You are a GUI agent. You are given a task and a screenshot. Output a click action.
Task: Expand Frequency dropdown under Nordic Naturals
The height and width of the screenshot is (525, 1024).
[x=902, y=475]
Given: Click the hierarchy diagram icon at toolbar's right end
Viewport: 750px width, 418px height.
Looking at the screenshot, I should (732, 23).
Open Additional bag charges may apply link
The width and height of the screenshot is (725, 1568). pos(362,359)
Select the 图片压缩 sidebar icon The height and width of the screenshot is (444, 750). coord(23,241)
...
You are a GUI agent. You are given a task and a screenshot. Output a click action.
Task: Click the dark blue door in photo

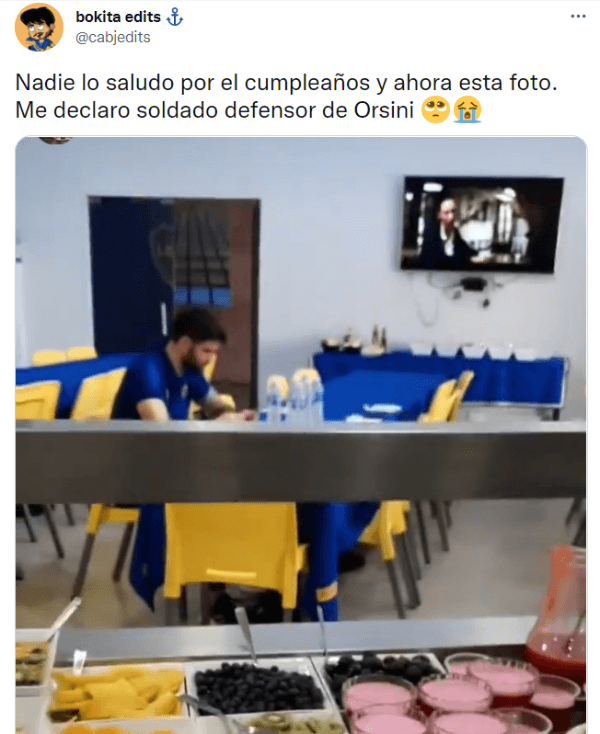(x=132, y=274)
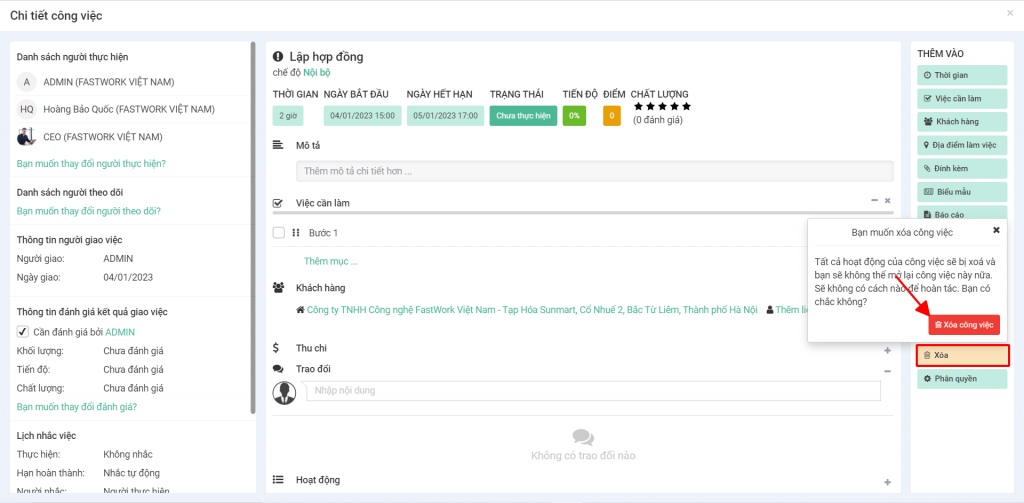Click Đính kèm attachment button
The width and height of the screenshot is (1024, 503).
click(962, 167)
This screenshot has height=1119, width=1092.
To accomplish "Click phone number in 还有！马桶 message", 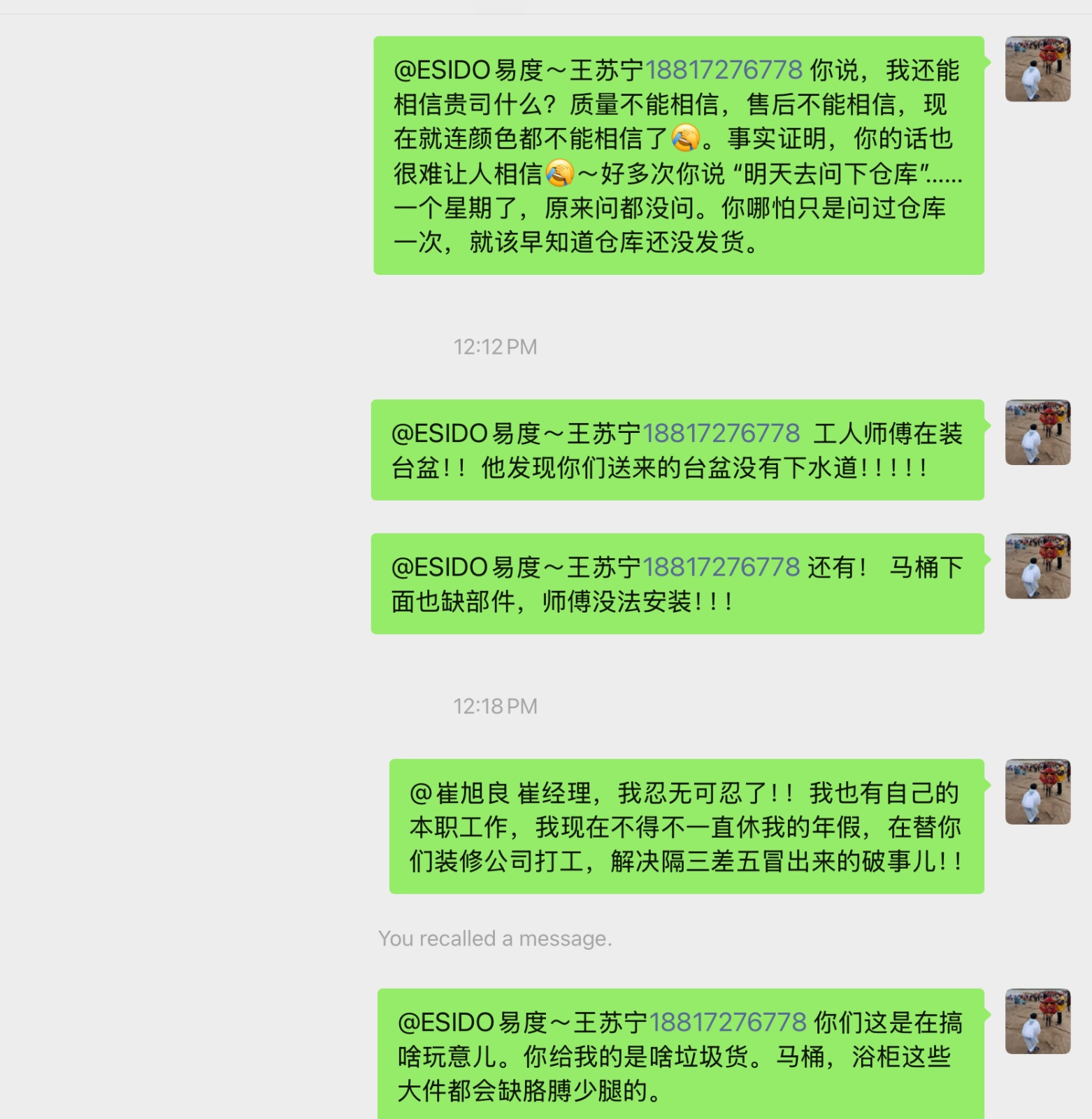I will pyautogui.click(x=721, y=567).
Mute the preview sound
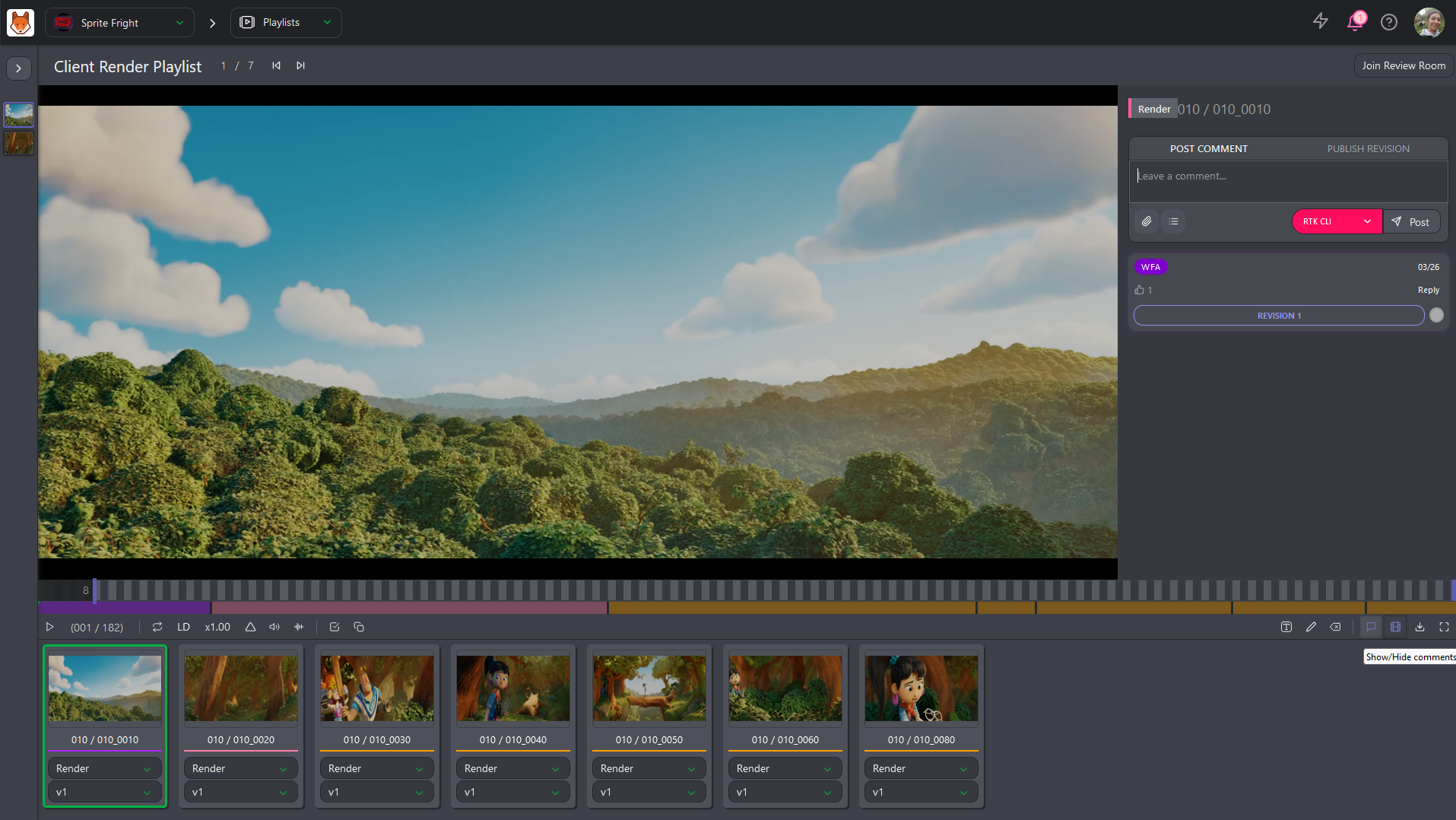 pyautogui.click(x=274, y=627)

(Instructions to follow)
Look through the material and copy each line that has "icon".

(Task output)
Given: Click the hierarchy diagram icon at toolbar's right end
Select the 图片压缩 sidebar icon The height and width of the screenshot is (444, 750). coord(23,241)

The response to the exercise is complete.